━━ Extracted records

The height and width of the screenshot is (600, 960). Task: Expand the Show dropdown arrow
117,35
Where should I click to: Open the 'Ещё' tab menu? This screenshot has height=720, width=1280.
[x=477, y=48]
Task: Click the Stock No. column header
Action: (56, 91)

━━━━

Set the data down again in full. Keep it exact.

- _Reply_:
The height and width of the screenshot is (600, 960). Task: Expand the Show dropdown arrow
117,35
Where should I click to: Open the 'Ещё' tab menu? This screenshot has height=720, width=1280.
[x=477, y=48]
Task: Click the Stock No. column header
Action: (56, 91)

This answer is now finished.